* **Source material**
= = = = =

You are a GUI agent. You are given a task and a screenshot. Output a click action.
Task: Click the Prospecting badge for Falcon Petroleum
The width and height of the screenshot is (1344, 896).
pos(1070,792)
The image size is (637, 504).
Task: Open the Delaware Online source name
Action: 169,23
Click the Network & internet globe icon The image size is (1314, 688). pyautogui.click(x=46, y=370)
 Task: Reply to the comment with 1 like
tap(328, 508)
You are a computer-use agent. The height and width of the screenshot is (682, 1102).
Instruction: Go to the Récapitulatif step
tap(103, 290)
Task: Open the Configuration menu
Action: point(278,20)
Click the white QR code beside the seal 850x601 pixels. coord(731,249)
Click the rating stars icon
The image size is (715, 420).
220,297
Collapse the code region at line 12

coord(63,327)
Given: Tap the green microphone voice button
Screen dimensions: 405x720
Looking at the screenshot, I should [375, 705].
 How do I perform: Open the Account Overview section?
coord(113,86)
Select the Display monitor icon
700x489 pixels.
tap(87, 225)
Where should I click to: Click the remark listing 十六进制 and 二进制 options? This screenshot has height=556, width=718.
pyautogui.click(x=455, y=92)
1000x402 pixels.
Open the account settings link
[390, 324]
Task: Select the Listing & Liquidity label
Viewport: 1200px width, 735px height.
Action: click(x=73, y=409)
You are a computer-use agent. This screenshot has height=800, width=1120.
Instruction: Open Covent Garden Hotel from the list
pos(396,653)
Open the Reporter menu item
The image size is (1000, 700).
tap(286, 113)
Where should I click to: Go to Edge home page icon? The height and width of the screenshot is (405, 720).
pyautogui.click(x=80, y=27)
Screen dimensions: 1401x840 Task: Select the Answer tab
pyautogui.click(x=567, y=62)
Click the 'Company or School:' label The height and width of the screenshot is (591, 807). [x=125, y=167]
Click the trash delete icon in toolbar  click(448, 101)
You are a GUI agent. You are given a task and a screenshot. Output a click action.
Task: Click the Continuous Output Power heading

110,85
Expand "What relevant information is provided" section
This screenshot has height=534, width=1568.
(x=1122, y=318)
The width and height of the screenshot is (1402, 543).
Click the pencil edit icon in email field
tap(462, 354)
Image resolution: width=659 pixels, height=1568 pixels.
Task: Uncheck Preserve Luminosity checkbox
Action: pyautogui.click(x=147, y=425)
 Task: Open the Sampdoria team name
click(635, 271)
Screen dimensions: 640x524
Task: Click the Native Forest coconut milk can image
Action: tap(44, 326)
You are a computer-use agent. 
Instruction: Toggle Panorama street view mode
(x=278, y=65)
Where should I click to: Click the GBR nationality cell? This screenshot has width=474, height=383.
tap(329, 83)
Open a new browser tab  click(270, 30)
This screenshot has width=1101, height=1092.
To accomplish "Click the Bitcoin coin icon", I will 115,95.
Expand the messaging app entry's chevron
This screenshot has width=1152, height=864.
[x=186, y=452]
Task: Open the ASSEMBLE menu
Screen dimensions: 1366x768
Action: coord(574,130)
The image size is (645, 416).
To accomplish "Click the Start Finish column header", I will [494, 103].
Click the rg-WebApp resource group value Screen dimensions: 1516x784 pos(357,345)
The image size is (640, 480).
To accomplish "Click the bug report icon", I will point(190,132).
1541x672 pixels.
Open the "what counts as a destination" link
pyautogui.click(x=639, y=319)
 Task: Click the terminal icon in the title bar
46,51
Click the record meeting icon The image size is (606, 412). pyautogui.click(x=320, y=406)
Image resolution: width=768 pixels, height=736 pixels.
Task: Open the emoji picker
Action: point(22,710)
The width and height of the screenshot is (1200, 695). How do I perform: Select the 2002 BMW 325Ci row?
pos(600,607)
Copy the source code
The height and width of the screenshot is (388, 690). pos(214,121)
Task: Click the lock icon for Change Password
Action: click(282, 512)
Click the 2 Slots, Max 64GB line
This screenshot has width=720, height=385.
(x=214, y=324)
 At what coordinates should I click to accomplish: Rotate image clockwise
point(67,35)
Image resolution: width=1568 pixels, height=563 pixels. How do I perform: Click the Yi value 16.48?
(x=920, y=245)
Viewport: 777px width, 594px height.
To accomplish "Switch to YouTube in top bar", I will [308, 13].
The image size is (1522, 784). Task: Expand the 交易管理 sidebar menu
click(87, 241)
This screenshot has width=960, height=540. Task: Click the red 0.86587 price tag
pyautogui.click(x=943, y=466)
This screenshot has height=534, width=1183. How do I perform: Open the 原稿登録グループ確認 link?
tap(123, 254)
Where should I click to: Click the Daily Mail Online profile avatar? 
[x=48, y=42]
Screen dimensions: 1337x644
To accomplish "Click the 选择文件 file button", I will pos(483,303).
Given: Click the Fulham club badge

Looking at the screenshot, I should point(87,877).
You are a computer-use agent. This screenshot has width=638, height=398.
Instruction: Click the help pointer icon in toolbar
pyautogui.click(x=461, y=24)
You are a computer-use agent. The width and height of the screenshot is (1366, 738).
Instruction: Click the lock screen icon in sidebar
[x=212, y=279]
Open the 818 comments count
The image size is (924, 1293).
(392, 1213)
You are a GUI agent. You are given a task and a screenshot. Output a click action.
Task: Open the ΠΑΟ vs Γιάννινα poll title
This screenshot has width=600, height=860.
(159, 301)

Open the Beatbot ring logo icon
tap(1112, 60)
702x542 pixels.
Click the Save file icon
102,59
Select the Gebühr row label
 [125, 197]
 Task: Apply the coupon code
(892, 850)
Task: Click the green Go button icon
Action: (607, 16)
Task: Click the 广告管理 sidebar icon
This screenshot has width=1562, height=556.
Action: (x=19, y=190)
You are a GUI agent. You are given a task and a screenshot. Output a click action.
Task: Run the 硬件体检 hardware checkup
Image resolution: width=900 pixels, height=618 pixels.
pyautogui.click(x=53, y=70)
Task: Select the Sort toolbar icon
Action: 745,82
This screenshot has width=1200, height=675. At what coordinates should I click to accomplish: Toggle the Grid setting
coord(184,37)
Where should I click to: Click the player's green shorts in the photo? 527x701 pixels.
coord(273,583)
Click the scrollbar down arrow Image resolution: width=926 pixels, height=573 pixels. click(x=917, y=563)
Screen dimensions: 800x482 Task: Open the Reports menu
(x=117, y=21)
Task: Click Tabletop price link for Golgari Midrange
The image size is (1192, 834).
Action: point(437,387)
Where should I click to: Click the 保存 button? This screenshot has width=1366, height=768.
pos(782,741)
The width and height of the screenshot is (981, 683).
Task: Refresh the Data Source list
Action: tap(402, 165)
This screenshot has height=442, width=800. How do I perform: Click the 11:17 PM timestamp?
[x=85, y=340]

= = = = =

Exactly how many lines of the records hold "computer"? Give the number without any words.

* **Solution**
5